Cathie Black emails reveal city scrambled to line up supporters

Oprah Winfrey, not education, dominated email messages between City Hall officials and Cathie Black at the start of Black’s brief and bizarre stint as city schools chancellor.

The city’s long battle to prevent the public from seeing emails about how Black, a publishing executive with no education experience, came to be chancellor for 100 tumultuous days in 2010 and 2011 came to an end today with a court order to release the messages.

The 78 pages of emails reflect communication only through 10 days after Black’s appointment in November 2010, which is when then-Village Voice reporter Sergio Hernandez filed a Freedom of Information Law request for them. Still, the emails paint a full picture of a frenzied effort to tilt public opinion in Black’s favor amid what the chancellor-nominee called “relentless press.” Those efforts centered on petitioning prominent women including Winfrey and Caroline Kennedy to endorse Black publicly.
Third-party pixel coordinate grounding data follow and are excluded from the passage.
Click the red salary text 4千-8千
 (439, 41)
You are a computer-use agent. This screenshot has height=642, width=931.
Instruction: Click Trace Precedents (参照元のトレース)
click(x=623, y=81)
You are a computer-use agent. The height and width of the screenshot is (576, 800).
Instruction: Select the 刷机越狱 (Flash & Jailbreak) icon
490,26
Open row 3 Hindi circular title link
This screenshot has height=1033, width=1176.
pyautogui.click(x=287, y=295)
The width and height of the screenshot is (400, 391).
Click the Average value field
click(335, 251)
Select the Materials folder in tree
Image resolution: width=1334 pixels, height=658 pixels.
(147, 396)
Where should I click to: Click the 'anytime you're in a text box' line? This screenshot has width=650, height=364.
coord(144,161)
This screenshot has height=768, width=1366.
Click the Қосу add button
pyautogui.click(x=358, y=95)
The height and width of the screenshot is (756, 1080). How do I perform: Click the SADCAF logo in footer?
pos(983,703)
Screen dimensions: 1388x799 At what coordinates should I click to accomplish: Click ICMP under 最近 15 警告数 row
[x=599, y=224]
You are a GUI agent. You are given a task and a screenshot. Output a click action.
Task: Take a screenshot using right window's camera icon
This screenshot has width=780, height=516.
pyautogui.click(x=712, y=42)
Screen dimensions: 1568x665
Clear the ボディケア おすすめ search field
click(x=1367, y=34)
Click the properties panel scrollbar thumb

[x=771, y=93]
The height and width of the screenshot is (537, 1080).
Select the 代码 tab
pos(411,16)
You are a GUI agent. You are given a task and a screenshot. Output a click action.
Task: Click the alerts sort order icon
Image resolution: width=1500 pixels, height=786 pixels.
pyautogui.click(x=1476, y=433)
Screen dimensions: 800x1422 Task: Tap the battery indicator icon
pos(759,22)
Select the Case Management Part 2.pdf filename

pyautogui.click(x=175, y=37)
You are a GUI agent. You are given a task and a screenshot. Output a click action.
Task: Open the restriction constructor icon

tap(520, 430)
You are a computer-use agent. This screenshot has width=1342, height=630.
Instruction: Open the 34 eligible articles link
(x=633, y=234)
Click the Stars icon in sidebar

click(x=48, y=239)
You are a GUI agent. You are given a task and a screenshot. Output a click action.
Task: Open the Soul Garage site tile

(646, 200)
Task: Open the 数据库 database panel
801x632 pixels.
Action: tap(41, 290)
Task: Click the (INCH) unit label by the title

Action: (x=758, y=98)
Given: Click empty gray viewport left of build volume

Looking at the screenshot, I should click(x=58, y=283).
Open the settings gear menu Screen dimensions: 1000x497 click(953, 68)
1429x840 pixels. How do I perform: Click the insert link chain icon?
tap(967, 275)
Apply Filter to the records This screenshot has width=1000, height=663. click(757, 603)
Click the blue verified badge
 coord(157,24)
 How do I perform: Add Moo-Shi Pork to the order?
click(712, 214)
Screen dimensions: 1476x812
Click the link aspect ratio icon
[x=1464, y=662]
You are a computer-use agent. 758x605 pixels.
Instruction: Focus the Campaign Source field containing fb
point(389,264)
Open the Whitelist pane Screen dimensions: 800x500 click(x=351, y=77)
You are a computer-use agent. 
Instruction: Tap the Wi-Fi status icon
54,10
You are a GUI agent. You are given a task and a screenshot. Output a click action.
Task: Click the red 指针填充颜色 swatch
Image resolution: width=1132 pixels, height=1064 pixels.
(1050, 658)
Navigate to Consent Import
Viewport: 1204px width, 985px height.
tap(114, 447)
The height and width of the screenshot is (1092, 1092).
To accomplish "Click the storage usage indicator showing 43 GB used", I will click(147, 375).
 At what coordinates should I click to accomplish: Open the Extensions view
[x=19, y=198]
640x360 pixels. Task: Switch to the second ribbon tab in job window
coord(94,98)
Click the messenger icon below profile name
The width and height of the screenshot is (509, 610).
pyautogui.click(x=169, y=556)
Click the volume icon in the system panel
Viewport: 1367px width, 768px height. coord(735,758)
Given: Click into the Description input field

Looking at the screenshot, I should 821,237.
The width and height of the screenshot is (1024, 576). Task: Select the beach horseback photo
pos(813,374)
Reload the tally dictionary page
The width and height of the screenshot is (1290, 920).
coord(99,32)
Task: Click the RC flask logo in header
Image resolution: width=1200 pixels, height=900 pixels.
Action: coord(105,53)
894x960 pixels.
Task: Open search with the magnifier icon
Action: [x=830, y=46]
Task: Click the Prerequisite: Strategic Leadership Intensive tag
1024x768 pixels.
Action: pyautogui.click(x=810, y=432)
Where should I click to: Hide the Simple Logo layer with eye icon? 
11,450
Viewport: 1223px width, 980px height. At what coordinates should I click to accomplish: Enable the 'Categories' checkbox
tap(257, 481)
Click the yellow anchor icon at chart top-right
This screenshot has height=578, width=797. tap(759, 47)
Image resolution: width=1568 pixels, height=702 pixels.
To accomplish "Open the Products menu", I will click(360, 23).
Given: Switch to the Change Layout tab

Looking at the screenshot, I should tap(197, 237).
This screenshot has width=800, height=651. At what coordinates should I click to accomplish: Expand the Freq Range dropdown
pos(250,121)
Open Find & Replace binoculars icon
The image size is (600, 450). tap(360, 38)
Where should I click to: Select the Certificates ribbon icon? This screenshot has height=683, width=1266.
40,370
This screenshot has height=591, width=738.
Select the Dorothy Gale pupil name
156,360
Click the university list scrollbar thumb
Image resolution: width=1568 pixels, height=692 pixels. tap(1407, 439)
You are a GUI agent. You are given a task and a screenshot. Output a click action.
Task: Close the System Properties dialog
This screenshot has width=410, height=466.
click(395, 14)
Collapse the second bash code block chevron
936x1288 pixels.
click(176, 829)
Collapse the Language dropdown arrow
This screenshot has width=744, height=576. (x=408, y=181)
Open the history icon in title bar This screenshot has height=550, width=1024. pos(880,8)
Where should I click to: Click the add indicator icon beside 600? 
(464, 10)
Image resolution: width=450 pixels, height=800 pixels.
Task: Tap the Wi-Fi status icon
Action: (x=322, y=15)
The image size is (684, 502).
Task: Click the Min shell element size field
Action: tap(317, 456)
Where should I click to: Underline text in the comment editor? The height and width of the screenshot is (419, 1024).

Here’s what the emails tell us about this short, weird moment in the city’s education history:

1. Bloomberg’s choice was set a week before he publicly picked Black.  When the “small tectonic shift” of Chancellor Joel Klein’s resignation and Black’s appointment to replace him came on Nov. 9, 2010, it seemed like the news took officials at the Department of Education and City Hall by surprise, too. (Black said the job offer had come “out of left field” weeks earlier.) But at least some of them knew what was coming. Black emailed Patti Harris, the top deputy mayor, early on the morning of Nov. 3 to express concern about two other officials who had seemed poised for the chancellorship, Sharon Greenberger and Dennis Walcott, then Department of Education chief operating officer and deputy mayor for education.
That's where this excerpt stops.